The ‘on the nose’ album opener “Bad Guys Win”, with its explosive toms and shimmering guitars, channels a U2-esque vibe to great effect while the driving “Decades” shows off just how tight Good’s band has become.  Guitarist Stuart Cameron, bassist Peter Fusco, and drummer Blake Manning elevate even the most pedestrian of arrangements to another level with their ever-present synchronicity.

And while Good has never shied away from orchestral embellishments, Something Like A Storm finds the artist embracing new-wave-leaning textures in a whole new way.  “Days Come Down” is transformed by a saturating synth line while the driving “There the First Time” and backbeat-driven “She’s Got You Where She Wants You” are impressively buoyed by Cure-esque guitars and a lushly cinematic production.

And where Good’s previous outing Chaotic Neutral tended to draw a hard line between lushly produced, pensive ruminations and labored, upbeat numbers, there is a more seamless balance this time around.  The album’s third track, the pensive quasi-ballad “Men at the Door” and the anthemic “This is Night” show off just how effectively Good has become at wielding dynamics as his weapon of choice.

Meanwhile, the brooding, circular title track “Something Like a Storm” and the absolutely stunning “Bullet’s In A Briefcase” immediately recall the sort of overstated melancholic grandeur that helped set Good’s former band apart from the fray.  Both songs are built around plodding, circular riffs that ebb and flow between pensive restraint and explosive crescendos so effectively that they may be worth the price of admission by themselves.

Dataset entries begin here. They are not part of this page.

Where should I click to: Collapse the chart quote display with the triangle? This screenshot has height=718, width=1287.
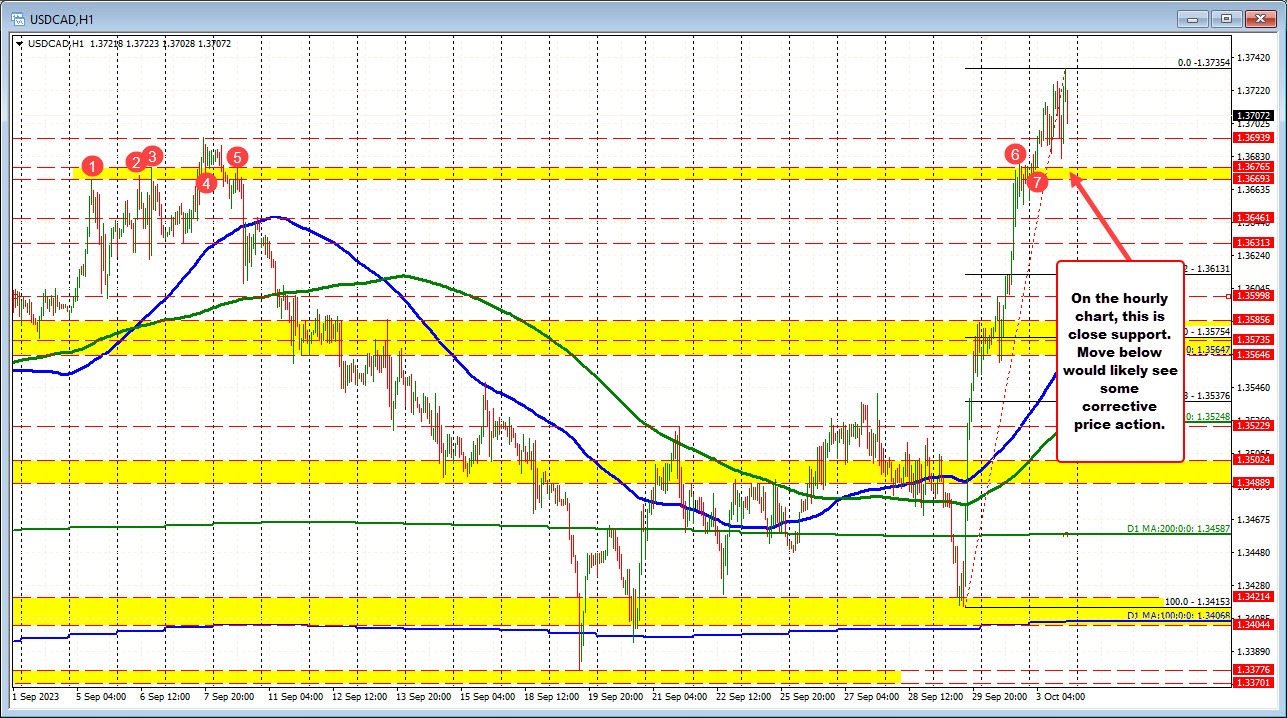[20, 43]
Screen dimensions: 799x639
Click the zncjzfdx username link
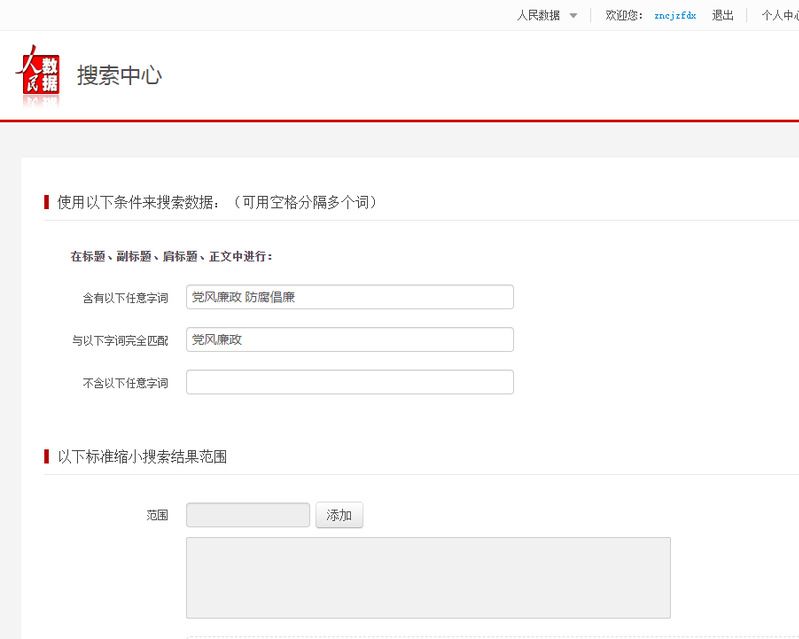point(675,16)

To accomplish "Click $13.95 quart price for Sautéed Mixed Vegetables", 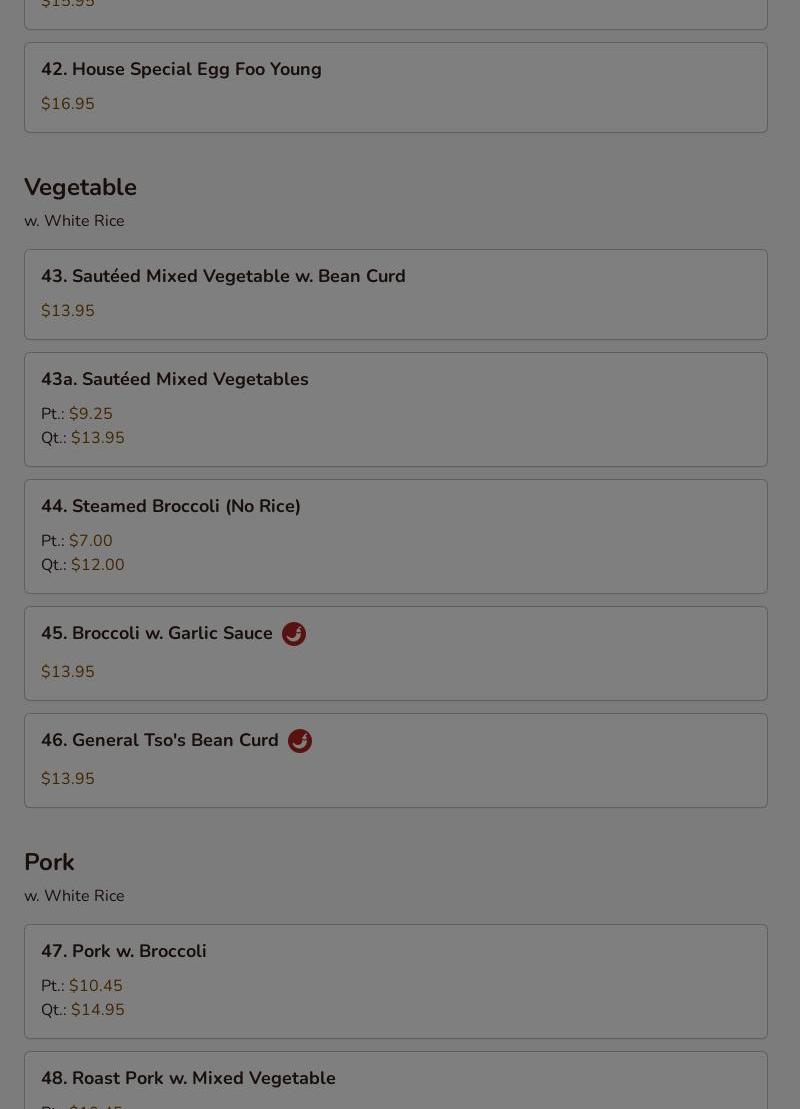I will [x=98, y=438].
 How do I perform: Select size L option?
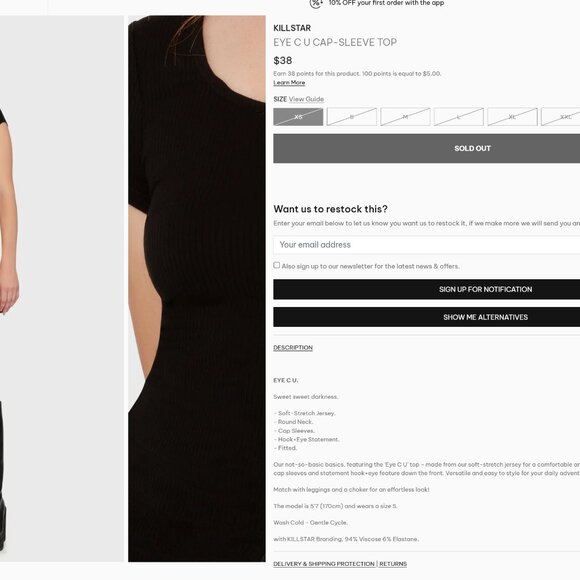(x=459, y=117)

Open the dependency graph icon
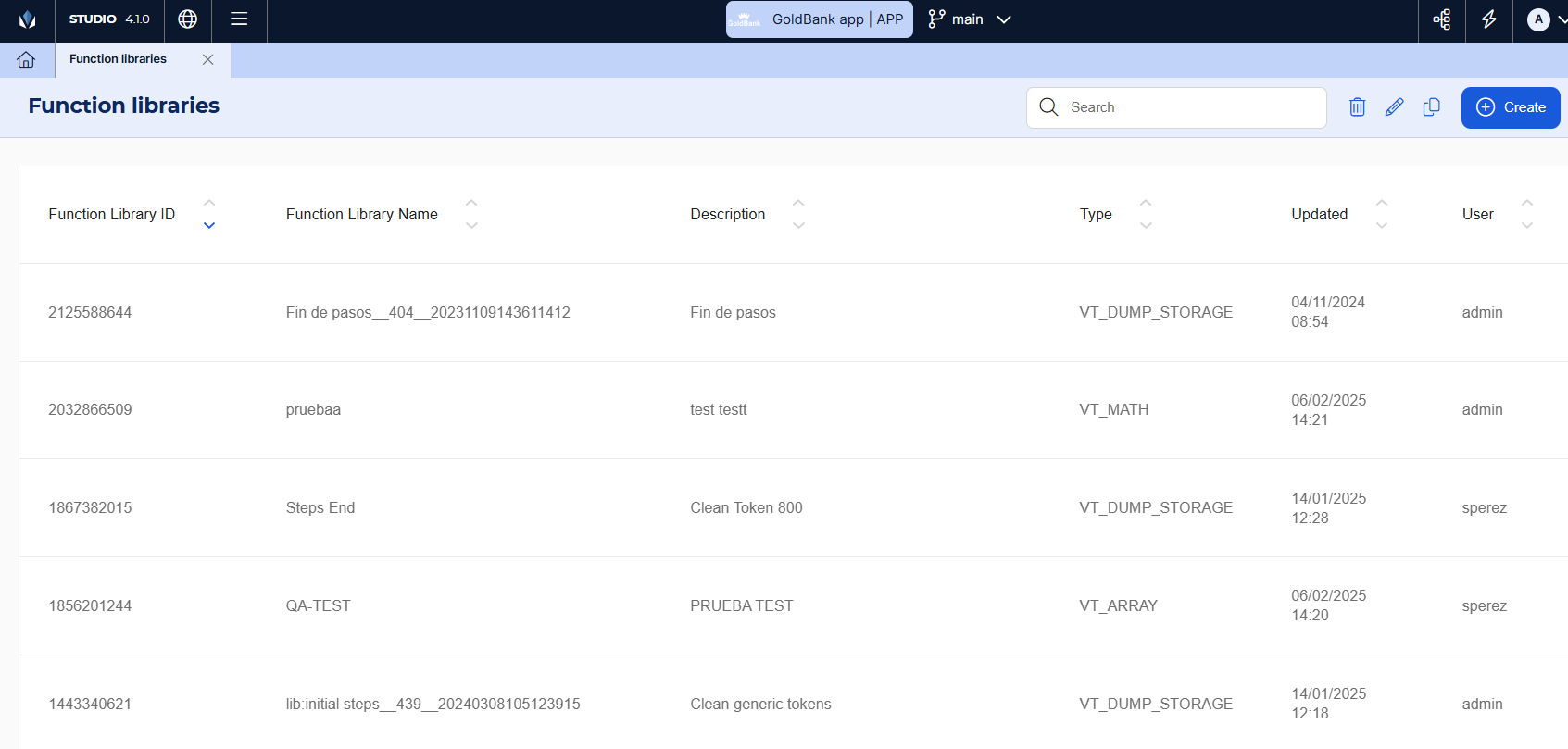1442,19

With nine tracks spread across 43 minutes, Something Like A Storm indulges Good's penchant for depth while never threatening to overstay its welcome.  And for his part, Good’s voice is in rare form, for while he predictably carries the more up-tempo numbers with his well-honed croon, it’s during the album’s most low-key moments that his growth as a lyricist and singer really begin to come into focus.  The opening lines of “Bullet in a Briefcase” (Little fish, boat's too full, down you go...) not only perfectly encapsulate the overall vibe of the album, but Good’s delivery is so perfectly delicate that it’s hard to imagine a younger version of himself being able to deliver a more authentic performance.

Simply remaining inspired is the real challenge for any artist who has been at it as long as Matthew Good has; and if nothing else, the man sounds as inspired as ever on Something Like A Storm.  And whether it’s a culmination of a lifetime's worth of experiences colliding with an ever-growing air of political-discord or simply the next step in an ongoing personal evolution, on every level Something Like A Storm feels like the beginning of something new from an artist who clearly has a lot left to say.